Les prévisions générales tablent plutôt sur une hausse des bénéfices de 8 %. Toutefois, comme l’économie semble en mesure de produire presque deux fois cette croissance et comme 80 % ou plus des résultats publiés dépassent les attentes, il est tout à fait possible que les bénéfices soient substantiels et que les ratios cours-bénéfice restent solides, entre 18 et 20, soit un peu moins que leur niveau actuel de 22 ou 23. Globalement, l’indice S&P 500 devrait dégager des rendements positifs qui pourraient aller jusqu’à un peu moins de 10 % ; le potentiel des autres marchés est même meilleur, en raison de la faiblesse des valorisations.

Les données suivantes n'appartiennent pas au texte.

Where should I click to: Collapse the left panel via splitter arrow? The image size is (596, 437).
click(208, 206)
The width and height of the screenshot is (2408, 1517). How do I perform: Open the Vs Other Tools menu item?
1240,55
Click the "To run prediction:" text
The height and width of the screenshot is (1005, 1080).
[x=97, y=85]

Que faisons-nous de toutes ces prévisions ? Je crois que l’éventail d’occasions est plus restreint à l’approche de 2022 qu’il ne l’a jamais été depuis le début de la pandémie, ne serait-ce que parce que les valorisations sont plus élevées et que les marchés ont fait beaucoup de chemin. À notre avis, les occasions ne sont vraiment pas intéressantes sur les marchés des titres à revenu fixe, où, d’une façon ou d’une autre, les taux augmenteront et effaceront pratiquement les revenus d’intérêts.
Nous avons donc orienté notre budget de risque vers les actifs à risque. Nous maintenons depuis assez longtemps une surpondération en actions, que nous avons légèrement réduite récemment. Pour les titres à revenu fixe, nous conservons une pondération inférieure à la pondération neutre à long terme. Nous avons créé une réserve de liquidités que nous utiliserons si la volatilité faisait baisser les actions.